**Directions**
Reproduce without alteration the lines of the listing between the line containing "Given: Click the JS code element icon" and the line containing "pos(210,512)", inclusive.

(Dataset excerpt)

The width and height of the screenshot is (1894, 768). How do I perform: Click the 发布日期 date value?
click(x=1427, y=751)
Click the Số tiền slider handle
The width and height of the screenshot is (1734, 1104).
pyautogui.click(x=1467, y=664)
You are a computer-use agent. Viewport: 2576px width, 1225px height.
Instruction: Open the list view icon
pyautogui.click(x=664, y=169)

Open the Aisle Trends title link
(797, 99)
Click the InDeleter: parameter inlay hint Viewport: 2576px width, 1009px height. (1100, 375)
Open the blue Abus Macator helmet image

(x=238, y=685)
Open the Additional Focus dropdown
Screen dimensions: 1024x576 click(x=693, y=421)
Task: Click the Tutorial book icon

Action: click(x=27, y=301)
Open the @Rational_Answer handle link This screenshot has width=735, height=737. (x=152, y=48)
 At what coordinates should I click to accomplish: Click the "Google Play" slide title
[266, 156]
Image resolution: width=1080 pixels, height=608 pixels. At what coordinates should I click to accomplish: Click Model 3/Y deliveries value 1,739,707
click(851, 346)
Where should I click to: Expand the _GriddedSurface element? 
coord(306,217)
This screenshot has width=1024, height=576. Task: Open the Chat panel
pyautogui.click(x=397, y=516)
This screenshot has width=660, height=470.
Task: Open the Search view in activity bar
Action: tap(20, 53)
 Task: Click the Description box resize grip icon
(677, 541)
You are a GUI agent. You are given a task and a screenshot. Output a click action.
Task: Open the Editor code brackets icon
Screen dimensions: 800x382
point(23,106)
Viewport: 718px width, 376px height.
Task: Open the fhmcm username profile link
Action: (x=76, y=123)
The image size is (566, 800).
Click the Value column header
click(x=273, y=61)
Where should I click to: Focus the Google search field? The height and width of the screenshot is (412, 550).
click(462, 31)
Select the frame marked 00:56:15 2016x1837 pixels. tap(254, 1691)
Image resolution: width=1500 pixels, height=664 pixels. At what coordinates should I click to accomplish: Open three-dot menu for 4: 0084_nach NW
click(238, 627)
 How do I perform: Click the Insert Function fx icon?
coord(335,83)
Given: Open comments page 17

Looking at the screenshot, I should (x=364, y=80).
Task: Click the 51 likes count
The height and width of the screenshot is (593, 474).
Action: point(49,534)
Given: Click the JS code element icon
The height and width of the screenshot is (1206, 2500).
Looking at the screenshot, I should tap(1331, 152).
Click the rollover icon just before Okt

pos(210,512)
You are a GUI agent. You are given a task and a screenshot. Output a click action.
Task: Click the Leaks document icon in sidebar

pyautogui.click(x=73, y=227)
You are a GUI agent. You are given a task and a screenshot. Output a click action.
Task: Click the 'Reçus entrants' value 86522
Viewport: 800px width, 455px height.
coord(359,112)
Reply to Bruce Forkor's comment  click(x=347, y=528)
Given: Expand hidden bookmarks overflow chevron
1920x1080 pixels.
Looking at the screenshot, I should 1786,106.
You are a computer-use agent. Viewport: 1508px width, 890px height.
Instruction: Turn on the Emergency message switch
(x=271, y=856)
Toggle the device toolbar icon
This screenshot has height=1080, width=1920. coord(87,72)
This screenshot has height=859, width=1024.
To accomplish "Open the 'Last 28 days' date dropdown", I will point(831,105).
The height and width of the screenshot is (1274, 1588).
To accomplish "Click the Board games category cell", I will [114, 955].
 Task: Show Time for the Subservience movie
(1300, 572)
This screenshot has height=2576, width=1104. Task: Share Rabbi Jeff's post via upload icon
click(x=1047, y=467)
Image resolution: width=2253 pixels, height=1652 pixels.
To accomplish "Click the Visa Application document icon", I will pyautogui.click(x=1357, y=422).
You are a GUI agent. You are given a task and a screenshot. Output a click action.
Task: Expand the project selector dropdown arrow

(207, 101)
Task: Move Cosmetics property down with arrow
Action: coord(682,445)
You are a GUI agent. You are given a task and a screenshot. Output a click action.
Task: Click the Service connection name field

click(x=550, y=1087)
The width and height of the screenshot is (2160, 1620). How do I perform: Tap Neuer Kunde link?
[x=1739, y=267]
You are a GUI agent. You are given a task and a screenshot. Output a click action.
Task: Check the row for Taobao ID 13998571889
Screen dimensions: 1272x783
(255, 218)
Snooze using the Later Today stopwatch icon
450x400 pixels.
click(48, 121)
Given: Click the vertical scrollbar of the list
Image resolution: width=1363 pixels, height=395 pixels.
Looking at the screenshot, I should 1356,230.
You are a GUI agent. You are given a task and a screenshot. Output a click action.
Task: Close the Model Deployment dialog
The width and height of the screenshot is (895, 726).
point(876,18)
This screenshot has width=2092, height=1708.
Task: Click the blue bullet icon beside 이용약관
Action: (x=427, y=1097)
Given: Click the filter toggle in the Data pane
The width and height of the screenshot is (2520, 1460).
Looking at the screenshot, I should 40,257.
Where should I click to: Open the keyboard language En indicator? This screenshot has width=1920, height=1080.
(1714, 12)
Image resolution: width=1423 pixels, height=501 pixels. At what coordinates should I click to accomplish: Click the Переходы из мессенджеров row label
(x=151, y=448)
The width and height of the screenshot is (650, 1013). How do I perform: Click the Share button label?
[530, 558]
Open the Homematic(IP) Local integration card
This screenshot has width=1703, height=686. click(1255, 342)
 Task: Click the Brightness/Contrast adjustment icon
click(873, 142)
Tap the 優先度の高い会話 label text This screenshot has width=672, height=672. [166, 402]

**Answer**
Given: Click the JS code element icon
The height and width of the screenshot is (1206, 2500).
Looking at the screenshot, I should tap(1331, 152).
Click the rollover icon just before Okt

pos(210,512)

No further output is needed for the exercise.